• **The problem**
Each line of the records that follow must come back exactly, with pictures skipped.

Stored data:
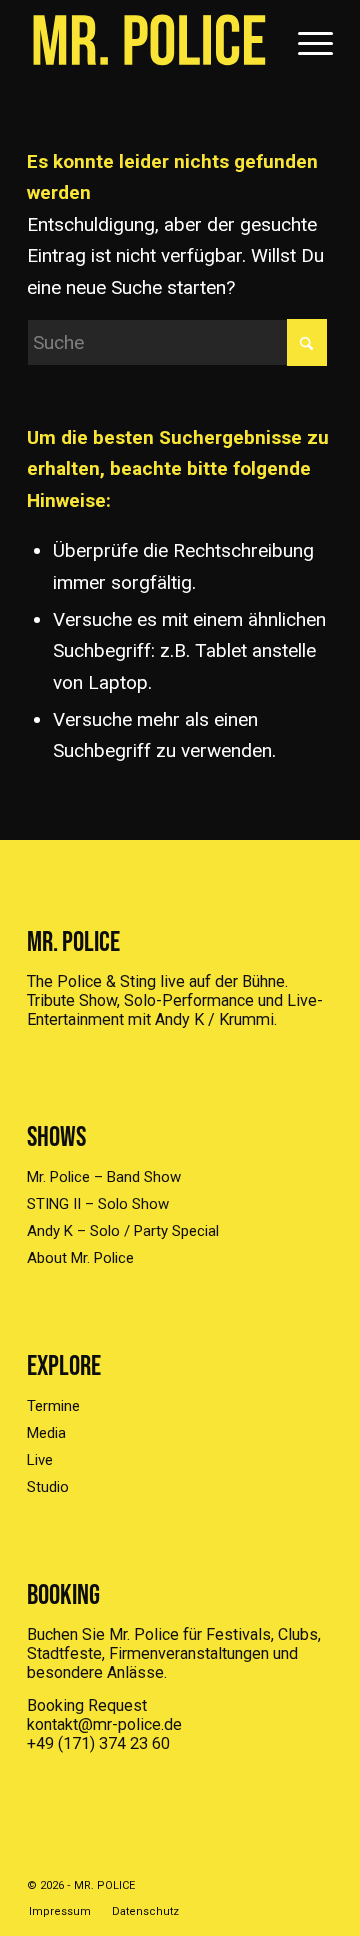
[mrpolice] (149, 40)
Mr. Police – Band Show (104, 1177)
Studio (48, 1487)
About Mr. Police (80, 1258)
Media (46, 1433)
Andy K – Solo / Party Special (123, 1231)
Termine (53, 1406)
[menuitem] (305, 40)
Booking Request (87, 1705)
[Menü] (305, 40)
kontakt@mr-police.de (104, 1724)
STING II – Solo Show (98, 1204)
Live (40, 1460)
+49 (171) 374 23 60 (98, 1743)
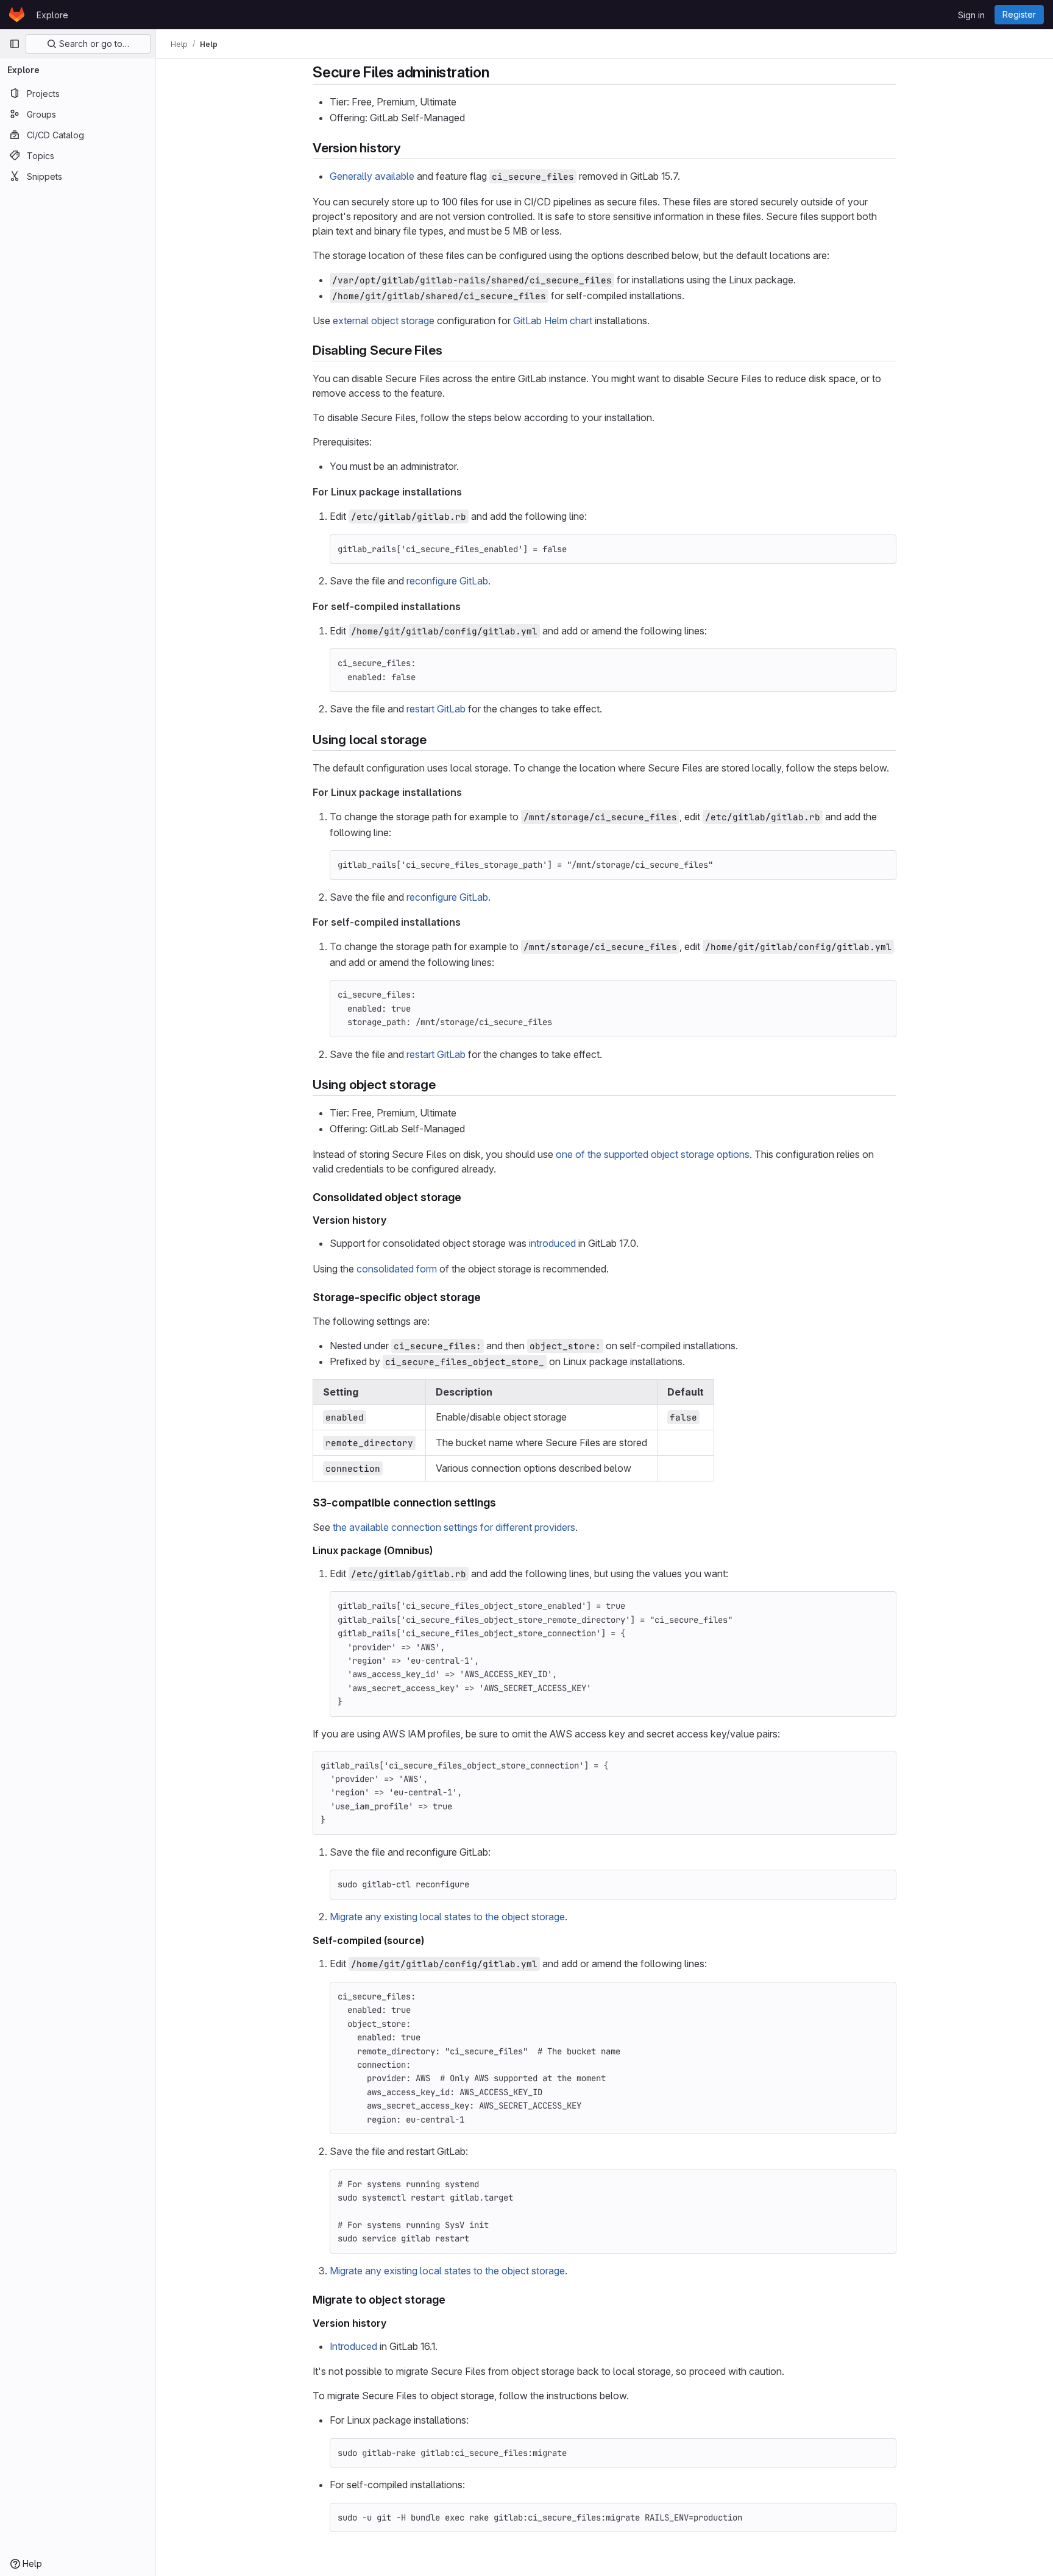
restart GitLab (436, 709)
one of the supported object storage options (653, 1154)
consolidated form (396, 1269)
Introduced (353, 2346)
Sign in (971, 15)
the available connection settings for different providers (454, 1527)
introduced (552, 1243)
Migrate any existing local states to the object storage (447, 1917)
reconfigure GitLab (447, 581)
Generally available (372, 176)
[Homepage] (17, 14)
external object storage (383, 320)
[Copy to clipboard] (882, 549)
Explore (52, 15)
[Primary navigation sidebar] (14, 44)
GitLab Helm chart (552, 320)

• **Exercise response**
[mrpolice] (149, 40)
Mr. Police – Band Show (104, 1177)
Studio (48, 1487)
About Mr. Police (80, 1258)
Media (46, 1433)
Andy K – Solo / Party Special (123, 1231)
Termine (53, 1406)
[menuitem] (305, 40)
Booking Request (87, 1705)
[Menü] (305, 40)
kontakt@mr-police.de (104, 1724)
STING II – Solo Show (98, 1204)
Live (40, 1460)
+49 (171) 374 23 60 (98, 1743)
restart GitLab (436, 709)
one of the supported object storage options (653, 1154)
consolidated form (396, 1269)
Introduced (353, 2346)
Sign in (971, 15)
the available connection settings for different providers (454, 1527)
introduced (552, 1243)
Migrate any existing local states to the object storage (447, 1917)
reconfigure GitLab (447, 581)
Generally available (372, 176)
[Homepage] (17, 14)
external object storage (383, 320)
[Copy to clipboard] (882, 549)
Explore (52, 15)
[Primary navigation sidebar] (14, 44)
GitLab Helm chart (552, 320)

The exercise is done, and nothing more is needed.